Distributing and loading a 945 MB object into memory is still a big task. One way to reduce the size of the bloom filter without reducing the false positive rate is to only include the most common passwords as these will protect the most users. The original data set includes how many times each password was discovered in a breach. For example, here are the top 5 hashes and the occurrence count:
7C4A8D09CA3762AF61E59520943DC26494F8941B:23174662
F7C3BC1D808E04732ADF679965CCC34CA7AE3441:7671364
B1B3773A05C0ED0176787A4F1574FF0075F7521E:3810555
5BAA61E4C9B93F3F0682250B6CF8331B7EE68FD8:3645804
3D4F2BF07DC1BE38B20CD6E46949A1071F9D0E3D:3093220
And the bottom 5 hashes:
C86BCF24575AA17349527262420B5D7858EA7888:1
1CCF12BE80B7EE0AA8A307C0FD6529EAEC3611E0:1
3A7215E0C12F9C18E71E77283010C21D79BD5379:1
FB3BA95497C765650243372A664B8418548ECB96:1
D657187D9C9C1AD04FDA5132338D405FDB112FA1:1
Maybe it is possible to get a significant benefit from a small bloom filter that doesn’t encompass the entire data set. The code I provided can generate bloom filters with the first N number of hashes in the dataset.
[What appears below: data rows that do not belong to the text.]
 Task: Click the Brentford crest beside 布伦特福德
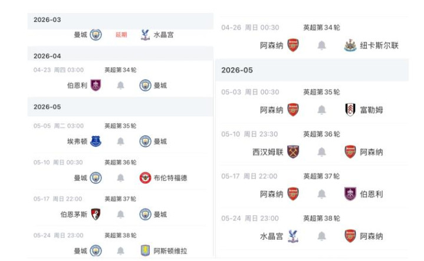tap(146, 178)
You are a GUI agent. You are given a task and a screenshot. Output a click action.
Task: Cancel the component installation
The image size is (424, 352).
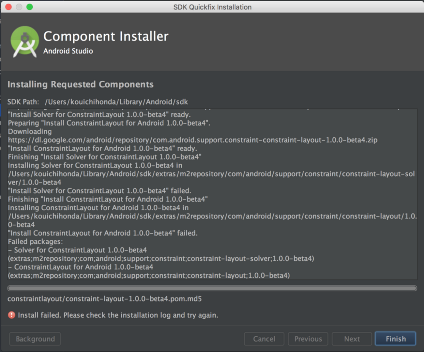[264, 339]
Summing the occurrence column results in 3,344,070,078 total occurrences for 551,509,767 unique passwords. Below is a table showing the cumulative data for each 5% of the hashes:
Percentage of hashes | Number of hashes | Number of occurrences | Percentage Of occurrences | Bloom filter size |
---|---|---|---|---|
5% | 27575488 | 2048204737 | 61.2% | 47 MB |
10% | 55150976 | 2279531934 | 68.5% | 95 MB |
15% | 82726464 | 2430473102 | 72.6% | 142 MB |
20% | 110301952 | 2548624944 | 76.2% | 189 MB |
25% | 137877440 | 2650193170 | 79.2% | 236 MB |
30% | 165452928 | 2732919634 | 81.7% | 284 MB |
35% | 193028416 | 2815646098 | 84.1% | 331 MB |
40% | 220603904 | 2876599691 | 86.0% | 378 MB |
45% | 248179392 | 2931750667 | 87.6% | 425 MB |
50% | 275754880 | 2986901643 | 89.3% | 473 MB |
55% | 303330368 | 3042052619 | 90.9% | 520 MB |
60% | 330905856 | 3097203595 | 92.6% | 567 MB |
65% | 358481344 | 3151041655 | 94.2% | 614 MB |
70% | 386056832 | 3178617143 | 95.0% | 662 MB |
75% | 413632320 | 3206192631 | 95.8% | 709 MB |
80% | 441207808 | 3233768119 | 96.7% | 756 MB |
85% | 468783296 | 3261343607 | 97.5% | 803 MB |
90% | 496358784 | 3288919095 | 98.3% | 851 MB |
95% | 523934272 | 3316494583 | 99.1% | 898 MB |
100% | 551509760 | 3344070071 | 100% | 945 MB |
Graphing the hashes vs occurrences:
The first 5% of the hashes account for over 60% of occurrences! The first 5% provide the most value and only require a 47 MB bloom filter object. The first 10% of the hashes bumps that up to 68% of total occurrences for a 95 MB bloom filter. Each additional 5% of hashes has diminishing returns until roughly 40%. Depending on the requirements of the web application these small bloom filters can provide a lot of value.
Inserting the data set into a database is the best option. This provides 100% coverage, a 0% false positive rate, and extremely fast results. The draw back is this option requires a lot of disk storage, roughly 52 GB. If storing a large database is not an option, then a bloom filter is a great runner up. A bloom filter with 100% coverage and a 0.1% false positive rate requires ~945 MB of memory. Finally, if that is too much memory, 5% of the hashes results in a 47 MB bloom filter that covers 61% of the total occurrences.